### [What you should do]
Quote verbatim the lines of the records below, from the line containing "Where should I click to: Click the orange-pink" up to and including the line containing "[x=575, y=416]".
** Start of Recorded information **
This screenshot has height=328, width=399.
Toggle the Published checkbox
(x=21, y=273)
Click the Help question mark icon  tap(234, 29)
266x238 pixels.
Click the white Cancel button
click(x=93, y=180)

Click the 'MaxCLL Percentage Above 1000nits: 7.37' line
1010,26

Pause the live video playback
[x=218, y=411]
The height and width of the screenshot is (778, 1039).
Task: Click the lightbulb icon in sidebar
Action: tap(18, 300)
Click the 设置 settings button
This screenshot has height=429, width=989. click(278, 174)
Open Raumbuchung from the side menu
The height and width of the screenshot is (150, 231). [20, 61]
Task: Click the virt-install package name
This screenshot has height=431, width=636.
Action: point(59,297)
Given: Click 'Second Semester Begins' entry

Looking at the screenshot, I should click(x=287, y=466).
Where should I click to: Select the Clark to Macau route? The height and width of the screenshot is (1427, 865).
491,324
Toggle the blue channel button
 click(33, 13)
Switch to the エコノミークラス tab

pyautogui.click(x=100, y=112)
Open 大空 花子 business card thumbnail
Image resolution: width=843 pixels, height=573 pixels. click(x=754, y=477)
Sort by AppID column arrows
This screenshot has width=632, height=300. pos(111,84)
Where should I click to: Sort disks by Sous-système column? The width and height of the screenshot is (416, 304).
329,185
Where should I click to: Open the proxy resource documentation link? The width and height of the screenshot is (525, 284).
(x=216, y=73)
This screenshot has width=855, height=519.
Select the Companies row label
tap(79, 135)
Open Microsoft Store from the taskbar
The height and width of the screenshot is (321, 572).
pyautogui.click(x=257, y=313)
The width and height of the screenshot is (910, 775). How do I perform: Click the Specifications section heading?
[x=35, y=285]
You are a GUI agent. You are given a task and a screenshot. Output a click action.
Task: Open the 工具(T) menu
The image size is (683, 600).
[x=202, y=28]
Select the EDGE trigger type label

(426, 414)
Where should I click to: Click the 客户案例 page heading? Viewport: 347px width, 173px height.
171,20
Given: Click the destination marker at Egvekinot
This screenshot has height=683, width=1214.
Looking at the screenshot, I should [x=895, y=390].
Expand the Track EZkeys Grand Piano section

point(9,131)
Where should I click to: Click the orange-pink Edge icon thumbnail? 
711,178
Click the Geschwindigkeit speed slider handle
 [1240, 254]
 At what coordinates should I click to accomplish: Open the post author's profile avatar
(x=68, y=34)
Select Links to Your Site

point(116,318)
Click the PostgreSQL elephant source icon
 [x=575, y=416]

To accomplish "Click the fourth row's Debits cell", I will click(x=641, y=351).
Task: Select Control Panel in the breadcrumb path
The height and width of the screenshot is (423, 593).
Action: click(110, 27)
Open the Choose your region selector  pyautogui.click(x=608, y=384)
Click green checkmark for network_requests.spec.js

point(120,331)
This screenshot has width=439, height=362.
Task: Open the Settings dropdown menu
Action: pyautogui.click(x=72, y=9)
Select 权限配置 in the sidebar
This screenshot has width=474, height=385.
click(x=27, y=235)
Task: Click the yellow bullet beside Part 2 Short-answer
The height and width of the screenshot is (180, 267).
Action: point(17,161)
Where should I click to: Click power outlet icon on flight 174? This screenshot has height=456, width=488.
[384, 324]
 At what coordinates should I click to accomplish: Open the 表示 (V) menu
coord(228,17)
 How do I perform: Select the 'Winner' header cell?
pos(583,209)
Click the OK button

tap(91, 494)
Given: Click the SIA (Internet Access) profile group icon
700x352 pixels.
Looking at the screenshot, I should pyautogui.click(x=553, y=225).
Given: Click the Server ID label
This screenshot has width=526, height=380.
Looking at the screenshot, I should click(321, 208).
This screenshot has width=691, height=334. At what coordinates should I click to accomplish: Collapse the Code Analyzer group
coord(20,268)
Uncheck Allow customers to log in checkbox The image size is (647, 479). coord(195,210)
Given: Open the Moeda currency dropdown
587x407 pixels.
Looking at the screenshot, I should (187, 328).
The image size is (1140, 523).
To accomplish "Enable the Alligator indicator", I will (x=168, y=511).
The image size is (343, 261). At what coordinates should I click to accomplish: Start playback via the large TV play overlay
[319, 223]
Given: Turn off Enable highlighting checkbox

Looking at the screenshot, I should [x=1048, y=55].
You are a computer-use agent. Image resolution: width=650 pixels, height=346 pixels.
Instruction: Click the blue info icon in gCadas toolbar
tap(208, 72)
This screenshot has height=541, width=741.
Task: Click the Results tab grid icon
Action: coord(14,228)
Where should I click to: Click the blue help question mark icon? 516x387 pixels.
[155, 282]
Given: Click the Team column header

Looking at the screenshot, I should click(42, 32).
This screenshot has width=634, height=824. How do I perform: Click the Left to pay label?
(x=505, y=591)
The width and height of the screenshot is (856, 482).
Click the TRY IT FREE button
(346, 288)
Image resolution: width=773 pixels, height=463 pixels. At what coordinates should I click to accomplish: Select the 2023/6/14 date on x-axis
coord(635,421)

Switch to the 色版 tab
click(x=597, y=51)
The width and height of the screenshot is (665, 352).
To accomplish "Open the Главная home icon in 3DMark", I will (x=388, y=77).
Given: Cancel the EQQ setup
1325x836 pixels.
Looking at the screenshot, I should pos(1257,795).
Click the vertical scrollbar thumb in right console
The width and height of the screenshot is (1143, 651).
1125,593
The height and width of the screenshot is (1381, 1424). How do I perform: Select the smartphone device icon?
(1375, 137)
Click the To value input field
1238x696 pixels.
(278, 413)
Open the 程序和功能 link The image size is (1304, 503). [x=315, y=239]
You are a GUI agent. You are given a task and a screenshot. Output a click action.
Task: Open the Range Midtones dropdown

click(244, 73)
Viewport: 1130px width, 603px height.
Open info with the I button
** End of Recorded information **
### [Expected output]
Where should I click to: Click the orange-pink Edge icon thumbnail? 
711,178
Click the Geschwindigkeit speed slider handle
 [1240, 254]
 At what coordinates should I click to accomplish: Open the post author's profile avatar
(x=68, y=34)
Select Links to Your Site

point(116,318)
Click the PostgreSQL elephant source icon
 [x=575, y=416]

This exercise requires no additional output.